Level set-based topology optimization for the design of acoustic metamaterial using two-phase material model

Abstract

Acoustic metamaterials are artificial materials composed of periodic structures made of elastic and fluid material. They could be used for noise reduction problems and efficient sound propagation control by their unusual properties, such as negative bulk modulus, mass density, and refractive index. The performance of acoustic metamaterial is strongly affected by its designs rather than its material properties. Therefore, topology optimization method could be used to obtain a desired property of acoustic metamaterial. To model acoustic-elastic coupled system, we introduce a two-phase material model where the solid and fluid phases are mixed. While coupling boundary conditions are required in a usual acoustic-elastic coupled analysis, this model allows us to analyze the system without imposing such boundary conditions since their conditions are satisfied naturally.
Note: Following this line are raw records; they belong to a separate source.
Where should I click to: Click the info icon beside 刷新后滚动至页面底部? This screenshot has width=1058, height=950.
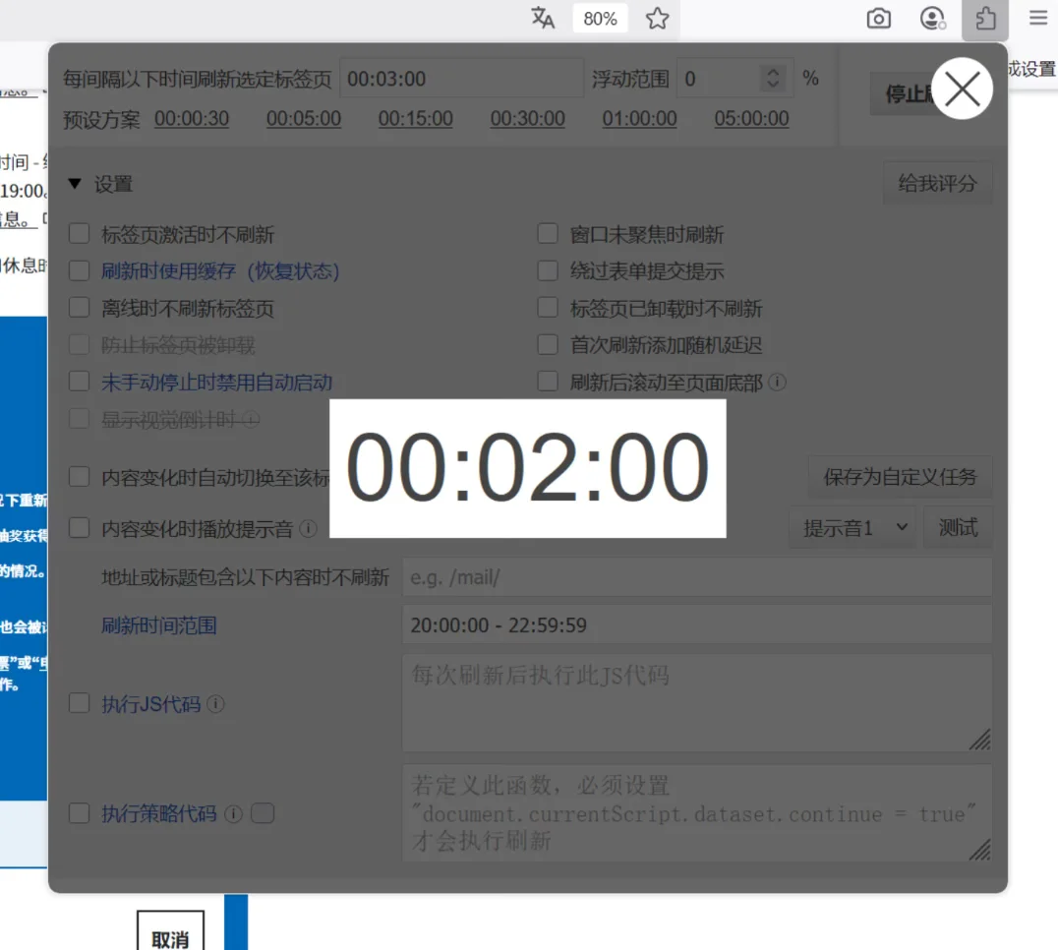point(778,382)
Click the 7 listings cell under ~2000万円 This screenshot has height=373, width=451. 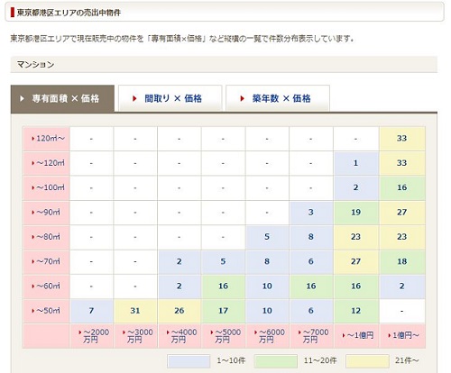[x=91, y=311]
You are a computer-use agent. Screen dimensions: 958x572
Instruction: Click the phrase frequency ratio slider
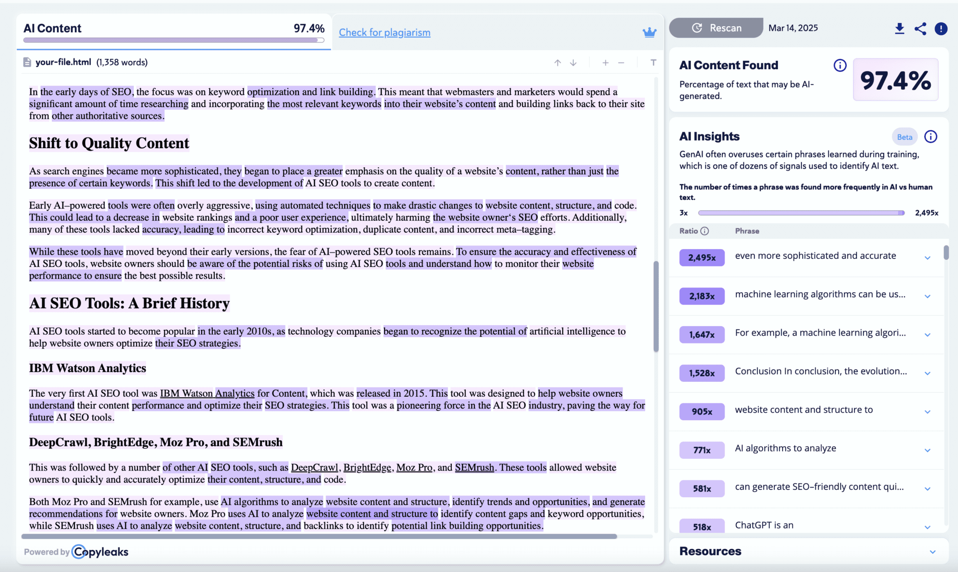(801, 213)
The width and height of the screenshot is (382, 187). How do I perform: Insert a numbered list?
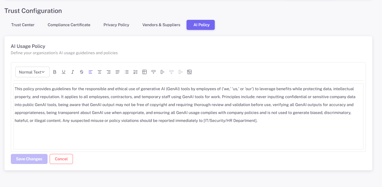pyautogui.click(x=136, y=72)
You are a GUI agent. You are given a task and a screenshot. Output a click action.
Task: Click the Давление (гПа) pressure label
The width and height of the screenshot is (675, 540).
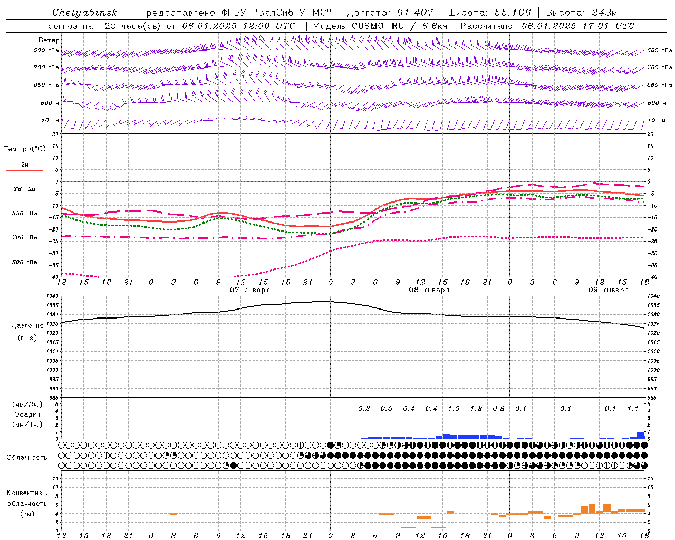point(27,332)
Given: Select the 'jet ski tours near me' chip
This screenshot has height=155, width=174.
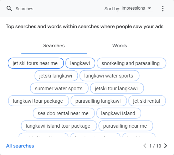Looking at the screenshot, I should pos(36,63).
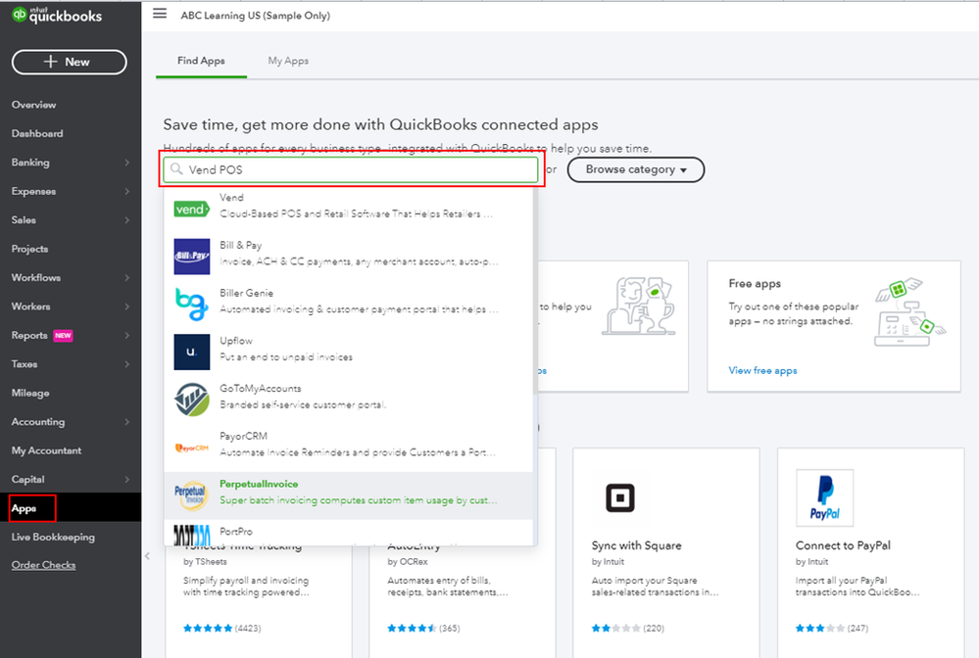Click the hamburger menu icon
The image size is (979, 658).
click(160, 14)
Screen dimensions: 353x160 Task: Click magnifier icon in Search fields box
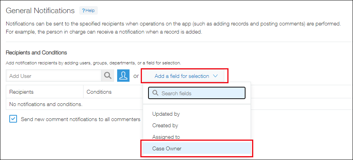coord(155,93)

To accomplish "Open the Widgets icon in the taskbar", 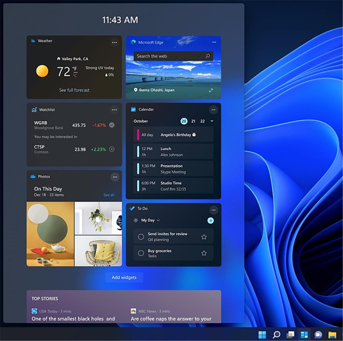I will (x=304, y=334).
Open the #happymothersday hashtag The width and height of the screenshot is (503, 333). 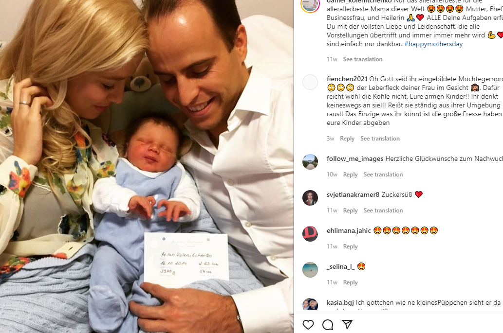(x=433, y=44)

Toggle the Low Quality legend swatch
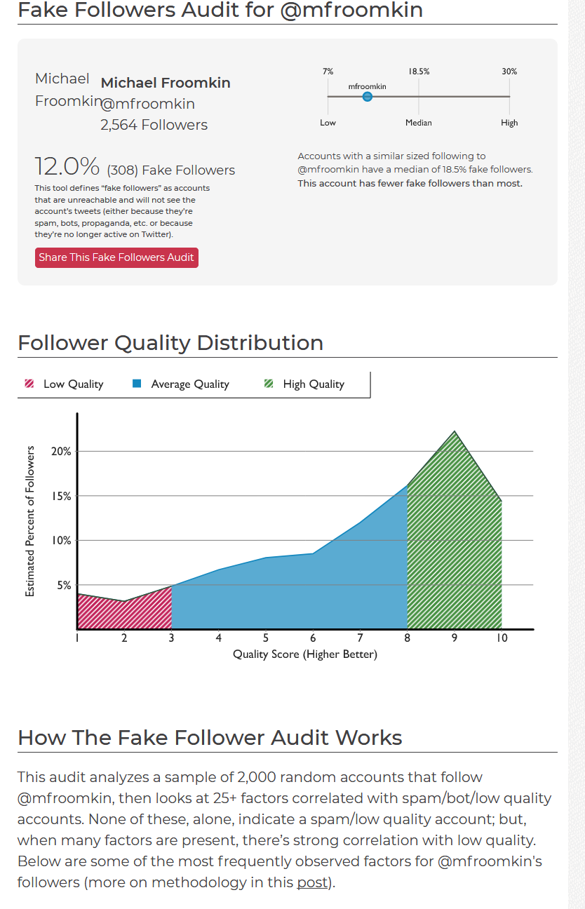(x=29, y=384)
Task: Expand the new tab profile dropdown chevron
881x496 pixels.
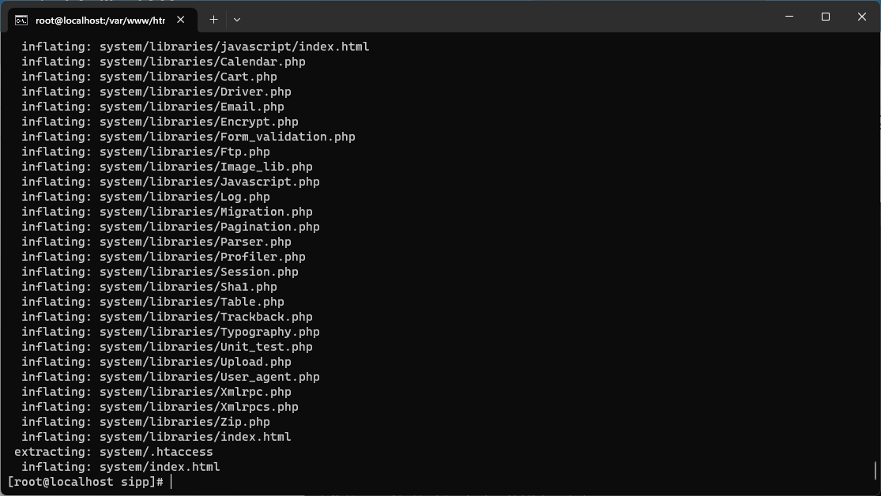Action: pyautogui.click(x=236, y=20)
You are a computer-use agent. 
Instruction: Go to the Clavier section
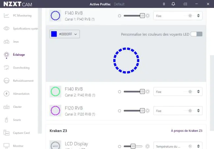click(x=17, y=107)
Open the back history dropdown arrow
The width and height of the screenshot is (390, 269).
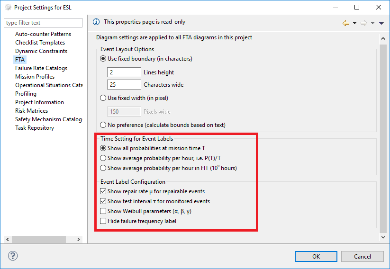point(354,23)
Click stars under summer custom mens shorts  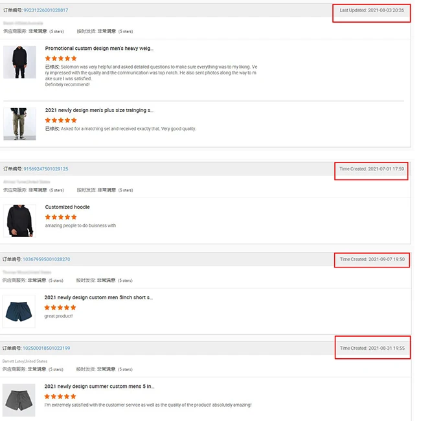[61, 396]
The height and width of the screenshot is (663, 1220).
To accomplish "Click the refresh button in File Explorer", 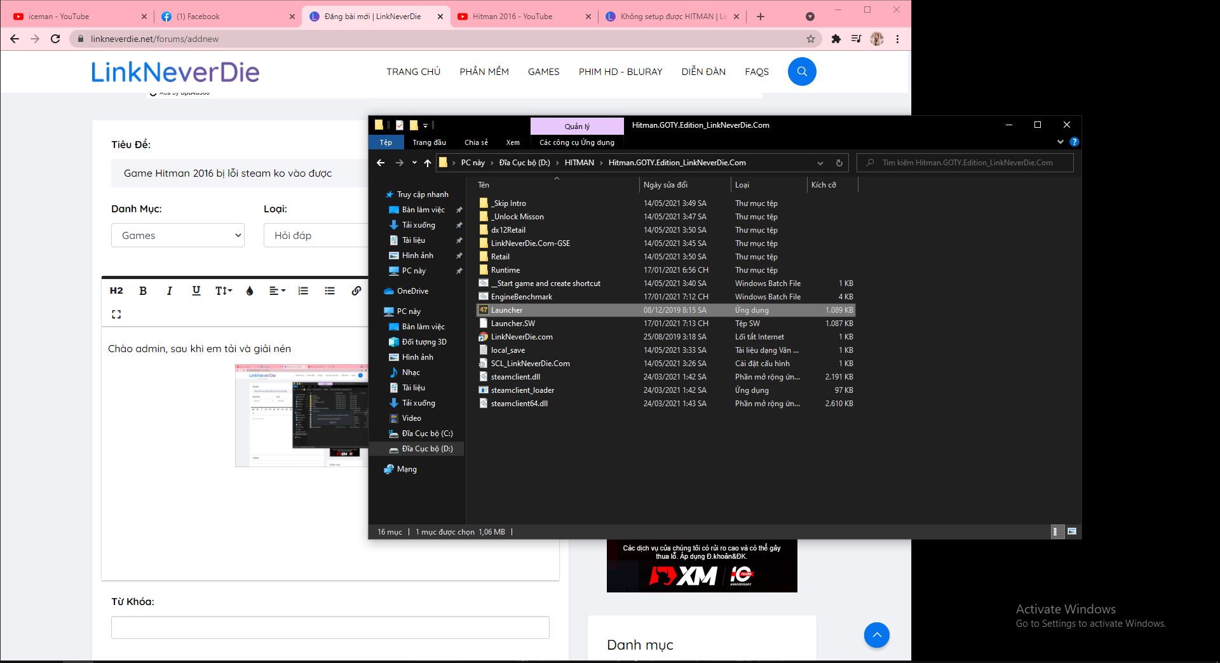I will [x=839, y=163].
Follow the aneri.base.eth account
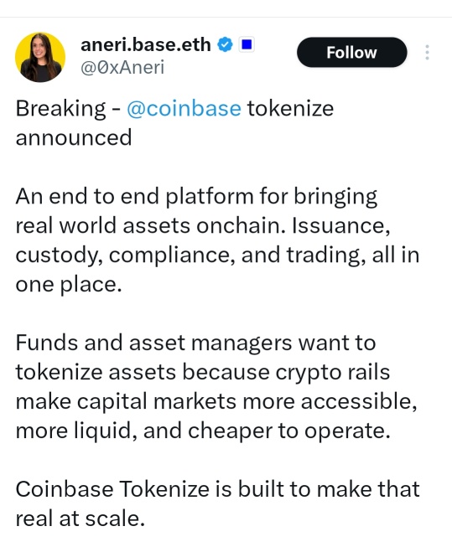Image resolution: width=452 pixels, height=552 pixels. coord(352,52)
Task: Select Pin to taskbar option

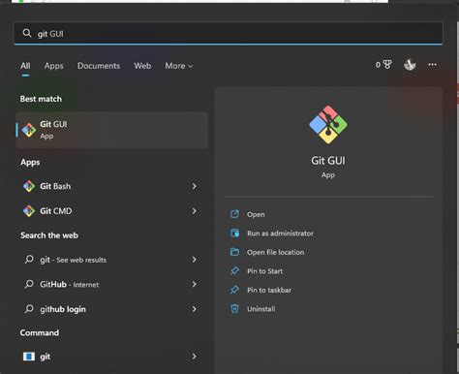Action: click(269, 290)
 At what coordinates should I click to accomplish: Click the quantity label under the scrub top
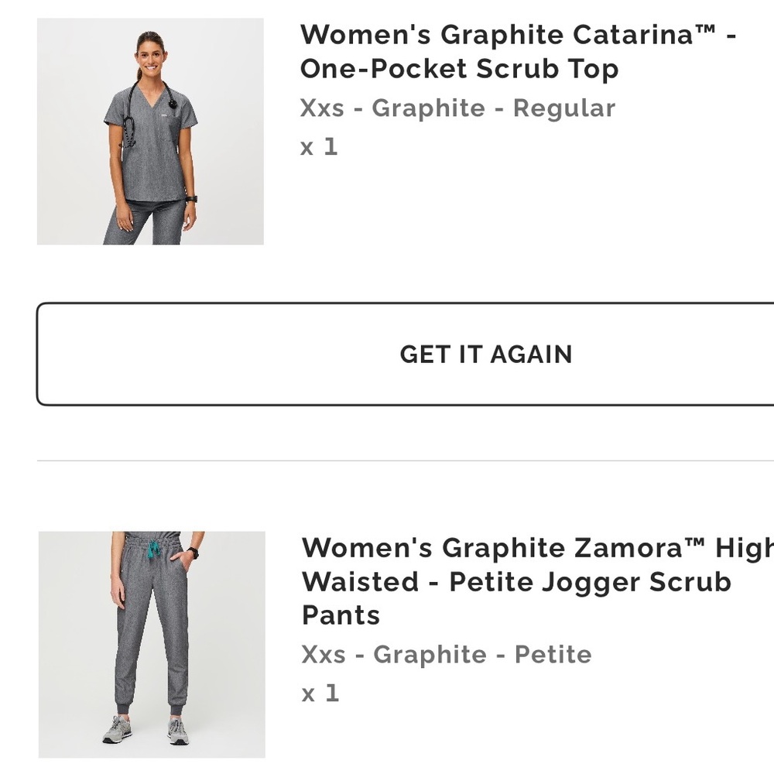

In this research, we propose a level set-based topology optimization method for the design of acoustic metamaterial. First, we introduce the two-phase material model and level set-based topology optimization method. An optimization problem for an acoustic metamaterial that has negative mass density is formulated and sensitivity analysis is performed based on the concept of topological derivative. After verifying the topological derivative by comparing it to numerical differences, we present two-dimensional numerical examples for negative mass acoustic metamaterial.